◆ **PASSAGE TO READ**:
For Multi-sink: Create tables user_db.user_id_name、user_db.user_id_score in the MySQL database. The command is as follows:

[root@fe001 ~]# mysql -u root -h localhost -P 3306 -p123456
mysql> use user_db;
Database changed
mysql> CREATE TABLE `user_id_name` (
       `id` int(11) NOT NULL AUTO_INCREMENT,
       `name` varchar(64) DEFAULT NULL
       PRIMARY KEY (`id`)
       );
Query OK, 0 rows affected (0.02 sec)
mysql> CREATE TABLE `user_id_score` (
       `id` int(11) NOT NULL AUTO_INCREMENT,
       `score` double default 0,
       PRIMARY KEY (`id`)
       );
Query OK, 0 rows affected (0.02 sec)
mysql> insert into user_id_name values(1001, 'lily'),(1002, 'tom'),(1003, 'alan');
Query OK, 3 rows affected (0.01 sec)
Records: 3  Duplicates: 0  Warnings: 0 
mysql> insert into user_id_score values(1001, 99),(1002, 96),(1003, 98);
Query OK, 3 rows affected (0.01 sec)
Records: 3  Duplicates: 0  Warnings: 0 
mysql> select * from user_id_name;
+------+--------+
|  id  | name   |
+------+--------+
| 1001 | lily   |
| 1002 | tom    |
| 1003 | alan   |
+----+----------+
3 rows in set (0.07 sec)

◆ **MATERIAL PROVIDED**:

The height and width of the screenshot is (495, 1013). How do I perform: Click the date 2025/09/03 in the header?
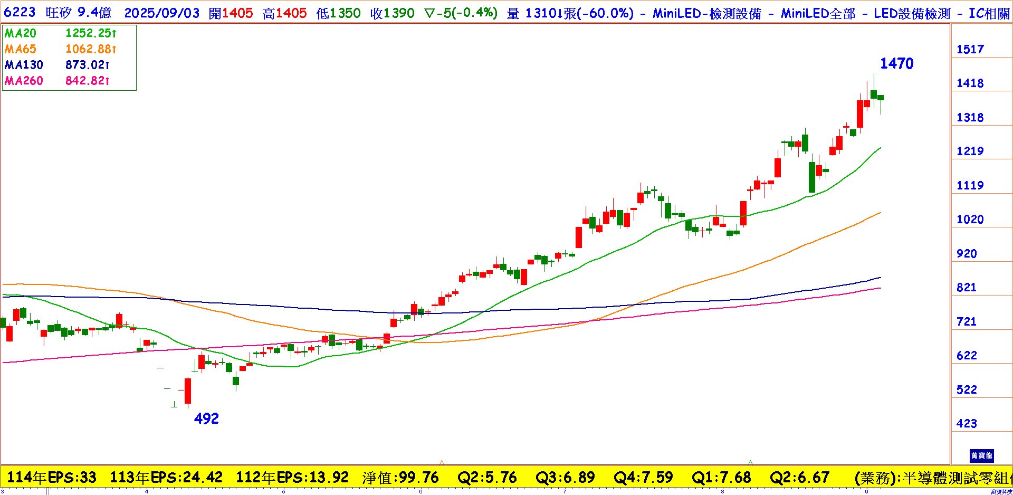[162, 13]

◆ **PARTS OF THE EXERCISE**:
1) In the MySQL table setup passage, what score is inserted for the row with id 1002?
2) Continue the MySQL table setup passage from the point where it stops.

◆ **OUTPUTS FOR THE TASKS**:
1) 96

2)
mysql> select * from user_id_score;
+------+------+
|  id  | name |
+------+------+
| 1001 | 99   |
| 1002 | 96   |
| 1003 | 98   |
+----+--------+
3 rows in set (0.07 sec)

Create StarRocks Load table

For Single-sink: Create a table cdc.cdc_starrocks_sink in the StarRocks database. The command is as follows:

[root@fe001 ~]# mysql -u username -h localhost -P 9030 -p password
mysql> use cdc;
Reading table information for completion of table and column names
You can turn off this feature to get a quicker startup with -A
Database changed
mysql> CREATE TABLE `cdc_starrocks_sink` (
       `id` int(11) NOT NULL COMMENT "user id",
       `name` varchar(50) NOT NULL COMMENT "user name",
       `dr` tinyint(4) NULL COMMENT "delete tag"
       ) ENGINE=OLAP
       PRIMARY KEY(`id`)
       COMMENT "OLAP"
       DISTRIBUTED BY HASH(`id`) BUCKETS 1
       PROPERTIES (
       "replication_allocation" = "tag.location.default: 1"
       );
Query OK, 0 rows affected (0.06 sec)

For Multi-sink: Create tables user_db.starrocks_user_id_name、user_db.starrocks_user_id_score in the StarRocks database. The command is as follows:

[root@fe001 ~]# mysql -u username -h localhost -P 9030 -p password
mysql> use user_db;
Reading table information for completion of table and column names
You can turn off this feature to get a quicker startup with -A
Database changed
mysql> CREATE TABLE `starrocks_user_id_name` (
       `id` int(11) NOT NULL COMMENT "用户id",
       `name` varchar(50) NOT NULL COMMENT "昵称"
       ) ENGINE=OLAP
       PRIMARY KEY(`id`)
       COMMENT "OLAP"
       DISTRIBUTED BY HASH(`id`) BUCKETS 1
       PROPERTIES (
       "replication_allocation" = "tag.location.default: 1"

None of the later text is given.